[Start of section]

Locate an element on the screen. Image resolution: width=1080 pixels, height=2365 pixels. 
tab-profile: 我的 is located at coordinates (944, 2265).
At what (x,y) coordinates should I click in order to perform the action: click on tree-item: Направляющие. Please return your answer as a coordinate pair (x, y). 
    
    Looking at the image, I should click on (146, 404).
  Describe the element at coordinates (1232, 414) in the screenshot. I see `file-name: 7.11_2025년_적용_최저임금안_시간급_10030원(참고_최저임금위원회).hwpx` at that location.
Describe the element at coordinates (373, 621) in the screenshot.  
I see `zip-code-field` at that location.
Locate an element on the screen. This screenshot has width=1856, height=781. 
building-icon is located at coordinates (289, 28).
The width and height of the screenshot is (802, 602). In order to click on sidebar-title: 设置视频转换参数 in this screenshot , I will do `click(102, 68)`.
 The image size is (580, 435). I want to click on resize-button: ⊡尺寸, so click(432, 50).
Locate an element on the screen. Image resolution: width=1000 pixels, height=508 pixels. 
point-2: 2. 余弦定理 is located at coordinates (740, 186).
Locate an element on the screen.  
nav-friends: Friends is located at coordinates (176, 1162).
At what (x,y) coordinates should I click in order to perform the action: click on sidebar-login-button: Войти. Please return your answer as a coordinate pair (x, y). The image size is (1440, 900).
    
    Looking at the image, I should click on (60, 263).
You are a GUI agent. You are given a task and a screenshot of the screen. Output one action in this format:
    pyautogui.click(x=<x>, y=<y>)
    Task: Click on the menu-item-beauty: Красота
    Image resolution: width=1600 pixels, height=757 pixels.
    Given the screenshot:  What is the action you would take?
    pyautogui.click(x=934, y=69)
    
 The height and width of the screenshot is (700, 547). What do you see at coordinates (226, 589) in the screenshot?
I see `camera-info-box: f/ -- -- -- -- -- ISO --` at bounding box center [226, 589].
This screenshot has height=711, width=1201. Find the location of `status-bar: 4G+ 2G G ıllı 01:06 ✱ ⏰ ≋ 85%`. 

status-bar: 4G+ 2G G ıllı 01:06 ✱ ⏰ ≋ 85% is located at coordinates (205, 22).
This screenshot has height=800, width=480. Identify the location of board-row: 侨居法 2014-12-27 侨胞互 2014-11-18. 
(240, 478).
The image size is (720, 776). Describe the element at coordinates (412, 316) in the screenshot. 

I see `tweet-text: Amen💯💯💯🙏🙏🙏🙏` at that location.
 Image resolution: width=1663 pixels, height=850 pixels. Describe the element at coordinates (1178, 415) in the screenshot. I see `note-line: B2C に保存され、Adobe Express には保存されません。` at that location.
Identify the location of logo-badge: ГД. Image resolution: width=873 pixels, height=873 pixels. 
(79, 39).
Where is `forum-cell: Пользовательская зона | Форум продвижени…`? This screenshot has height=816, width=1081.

[End of section]

§ YOUR OBJECTIVE: Put the lines above, from the very first one through the line containing "Looking at the image, I should click on (60, 263).", into a Markdown table. Use the columns Index and Line, give each line its number, and leave out blank lines.

§ YOUR RESPONSE:
| Index | Line |
|---|---|
| 1 | Locate an element on the screen. Image resolution: width=1080 pixels, height=2365 pixels.  |
| 2 | tab-profile: 我的 is located at coordinates (944, 2265). |
| 3 | At what (x,y) coordinates should I click in order to perform the action: click on tree-item: Направляющие. Please return your answer as a coordinate pair (x, y).  |
| 4 |     Looking at the image, I should click on (146, 404). |
| 5 |   Describe the element at coordinates (1232, 414) in the screenshot. I see `file-name: 7.11_2025년_적용_최저임금안_시간급_10030원(참고_최저임금위원회).hwpx` at that location. |
| 6 | Describe the element at coordinates (373, 621) in the screenshot.   |
| 7 | I see `zip-code-field` at that location. |
| 8 | Locate an element on the screen. This screenshot has width=1856, height=781.  |
| 9 | building-icon is located at coordinates (289, 28). |
| 10 | The width and height of the screenshot is (802, 602). In order to click on sidebar-title: 设置视频转换参数 in this screenshot , I will do `click(102, 68)`. |
| 11 |  The image size is (580, 435). I want to click on resize-button: ⊡尺寸, so click(432, 50). |
| 12 | Locate an element on the screen. Image resolution: width=1000 pixels, height=508 pixels.  |
| 13 | point-2: 2. 余弦定理 is located at coordinates (740, 186). |
| 14 | Locate an element on the screen.   |
| 15 | nav-friends: Friends is located at coordinates (176, 1162). |
| 16 | At what (x,y) coordinates should I click in order to perform the action: click on sidebar-login-button: Войти. Please return your answer as a coordinate pair (x, y). The image size is (1440, 900). |
| 17 |     Looking at the image, I should click on (60, 263). |